What you need to do →
a. In the interview question page, what learning rate scheduler does the training pipeline use?
b. Copy the interview question page word for word, starting at "Quick Answer: This" and ending at "assertions for regressions.".

Page extract →
BEGIN
Debug a transformer training pipeline
Company: OpenAI
Role: Machine Learning Engineer
Category: Machine Learning
Difficulty: hard
Interview Round: Technical Screen
You are given a PyTorch Transformer training pipeline whose loss diverges and validation accuracy remains near random. The repo includes tokenization, padding/masking, a multi-head attention encoder-decoder, AdamW with weight decay, gradient clipping, a cosine LR scheduler with warmup, mixed precision, and teacher forcing. Identify four distinct bugs that could plausibly cause these symptoms (e.g., incorrect attention mask construction or dtype/device, off-by-one label shift, missing gradient zeroing, misplaced gradient scaling, wrong positional encoding shape/broadcast, excluding LayerNorm/bias from weight decay incorrectly, data leakage in batching). For each bug: explain the failure mode, show a minimal code fix, and write a unit test or runtime assertion to catch it. Then propose a debugging plan (sanity checks like copy-task, gradient/activation statistics, NaN detection), metrics to monitor, and a small experiment to verify each fix.
Quick Answer: This question evaluates debugging and troubleshooting skills for deep learning training pipelines, testing understanding of Transformer internals, masking and positional encodings, optimization and numerical stability in PyTorch, data/label alignment, and the ability to create unit tests and assertions for regressions.
END
(Dataset excerpts)
BEGIN
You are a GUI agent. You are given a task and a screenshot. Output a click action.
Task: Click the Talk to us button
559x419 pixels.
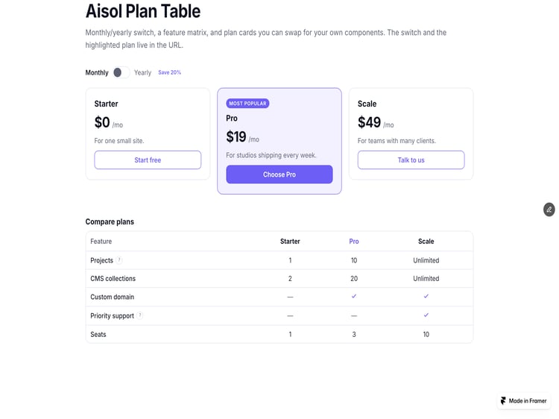point(411,160)
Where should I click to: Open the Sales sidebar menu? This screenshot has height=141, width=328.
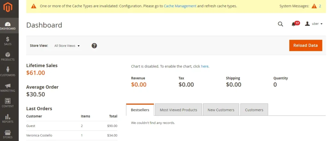click(8, 41)
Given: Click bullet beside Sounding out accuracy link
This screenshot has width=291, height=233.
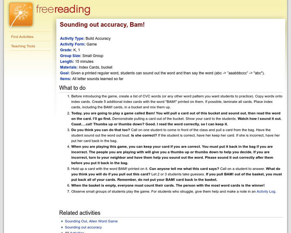Looking at the screenshot, I should click(62, 228).
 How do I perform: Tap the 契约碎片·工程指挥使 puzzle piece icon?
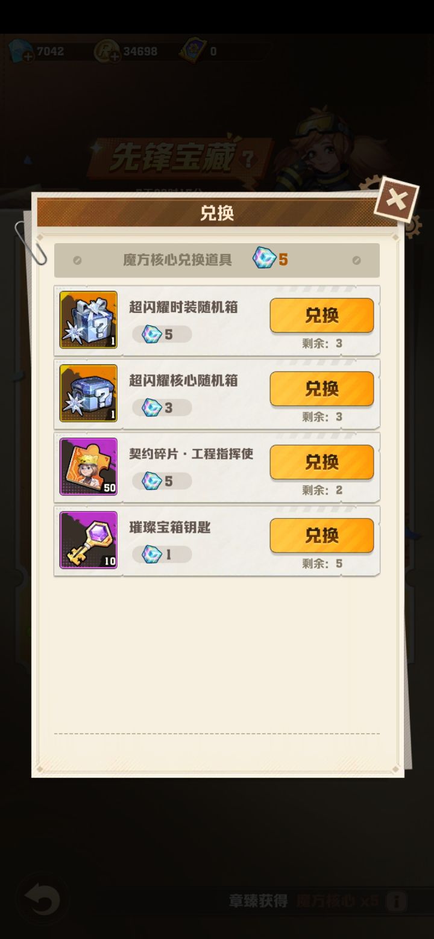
END
Solutions →
a. A cosine LR scheduler with warmup.

b.
Quick Answer: This question evaluates debugging and troubleshooting skills for deep learning training pipelines, testing understanding of Transformer internals, masking and positional encodings, optimization and numerical stability in PyTorch, data/label alignment, and the ability to create unit tests and assertions for regressions.